TAREFA BREVE A: De acordo com o trecho selecionado, em qual romance Joseph Conrad descreve a cena dos seis homens acorrentados?

────────────────────

UM
BARCO NO MEIO DO DESERTO:
O PASSADO E O FUTURO DA
VIOLÊNCIA
"Um
leve tinir atrás de mim fez com que virasse a cabeça. Seis negros caminhavam em
fila, percorrendo penosamente a senda estreita,
Eles avançavam eretos e devagar, balançando pequenos cestos cheios de terra nas
cabeças, e o ruído acompanhava cada um de seus passos, (...) Eu podia contar-lhes
as costelas, as articulações de seus membros lembravam os nós de uma corda;
cada um deles trazia uma golilha, um anel de ferro soldado ao redor do pescoço,
todos interligados por uma corrente frouxa, cujos elos excedentes pendiam
entre eles: era seu avanço compassado que fazia com que os elos tilintassem em um ritmo regular," Esta cena, descrita por Joseph Conrad em seu romance Intitulado "O Coração das Trevas",
descrevia a época de maior florescência do colonialismo europeu, distando dos
dias de hoje pouco mais de cem anos.
A brutalidade impiedosa,
com a qual os primeiros países industrializados buscavam satisfazer sua fome de
matérias-primas, de terras e de poder, e que deixou as suas marcas sobre os
demais continentes, não é mais aceita pelas condições vigentes nos países
ocidentais. A memória da exploração, da escravidão e do extermínio tornou-se a
vítima de uma amnésia democrática de que estão afetados todos os estados do
Ocidente, que não querem recordar que sua riqueza, do mesmo modo que seu
poderio e progresso, foram construídos ao longo de uma história mortífera.
Em vez disso, o que se
encontra é um orgulho pela descoberta, observância e defesa dos direitos
humanos, pela prática do politicamente correto, pela participação em
atividades humanitárias, sempre que em algum lugar da África ou da Ásia uma
guerra civil, uma inundação ou uma seca compromete as necessidades
fundamentais de sobrevivência dos povos. Determinam-se intervenções militares
para ampliar os domínios da democracia, esquecendo que a maioria das
democracias ocidentais foi edificada
sobre uma história de guerras de fronteiras, limpeza étnica e
genocídios. Enquanto se reescrevia
a história assimétrica dos séculos 19 e 20 dentro das
condições de vida confortáveis e mesmo luxuosas das sociedades ocidentais,
muitos habitantes de países do segundo e do terceiro-mundo mal suportam ouvir
falar em tal história, porque foram dominados violentamente através dela:
poucos dos países pós-coloniais foram conduzidos a uma soberania estável, muito
menos a condições de bem-estar social; em muitas dessas nações, a história da
espoliação continua a ser escrita sob diferentes disfarces e, em numerosas
sociedades frágeis, não se encontram hoje sinais de progresso, mas sim de maior
regressão.

────────────────────

TAREFA BREVE B: Informe apenas o número de linhas das entradas que contêm a palavra "screenshot", diferenciando maiúsculas de minúsculas.

────────────────────

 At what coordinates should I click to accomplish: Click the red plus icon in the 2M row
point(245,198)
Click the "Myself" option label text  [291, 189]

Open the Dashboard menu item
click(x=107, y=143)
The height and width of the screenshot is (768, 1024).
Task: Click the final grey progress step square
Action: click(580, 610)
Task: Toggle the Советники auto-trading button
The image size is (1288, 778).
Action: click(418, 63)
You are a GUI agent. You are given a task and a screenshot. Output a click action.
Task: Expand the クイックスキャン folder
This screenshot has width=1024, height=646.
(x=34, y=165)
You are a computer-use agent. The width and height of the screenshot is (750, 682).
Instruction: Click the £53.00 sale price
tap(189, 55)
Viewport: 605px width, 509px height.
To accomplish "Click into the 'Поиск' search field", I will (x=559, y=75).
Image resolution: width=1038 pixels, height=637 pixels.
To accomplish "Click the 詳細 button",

────────────────────

RESPOSTA COMPLETA A: Em "O Coração das Trevas".

RESPOSTA COMPLETA B: 4